The phone rings in the outer office just as I prepare to start deep scans of my new John Doe. Swiping my badge to exit, I answer in what I must admit is a rude tone.
"Doctor Stowell, this is agent Black. I just received your report, and I wanted to thank you for taking care of Holst for me. I know you probably wanted to examine him more."
I tell him it was no problem, and remind him that I do have a chronic lack of subjects.
"Of course, doctor. Doyt wants me to let you know he has a telekinetic upstairs that he'll be handing over to you in a few hours. I'm off to interview him now."
I thank him and hang up. Telekinesis is less interesting than most, but on the other hand it is one of the few abilities where we have multiple data points - all the better to find a pattern.

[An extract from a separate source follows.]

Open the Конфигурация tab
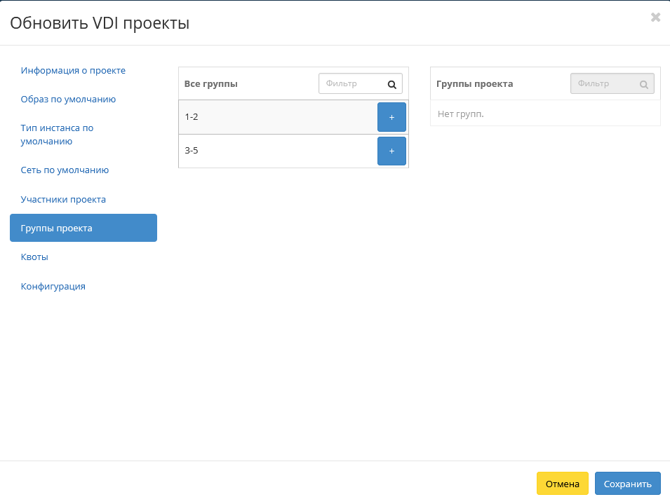The height and width of the screenshot is (504, 670). [53, 286]
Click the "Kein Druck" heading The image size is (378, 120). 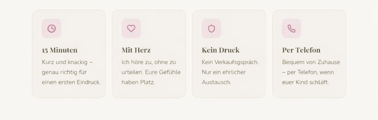tap(221, 50)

I return to the secure area once more, and open Holst's cell. To my surprise, he opens his eyes and looks at me.
"No more needles…" he says, and seems to pass out again. He need not worry - the time for needles is past. I carefully measure his head, and then look through the cabinet for a halo. I suspect, now that I think about things, that with the drugs wearing off he would in fact prefer a needle - one containing powerful anesthetics. Unfortunately I seem to have left those in the other room, and having already swiped in and out twice in the last five minutes I have no interest in doing it again. I ratchet the strap down tight over his head to prevent wiggling and turn on the drill.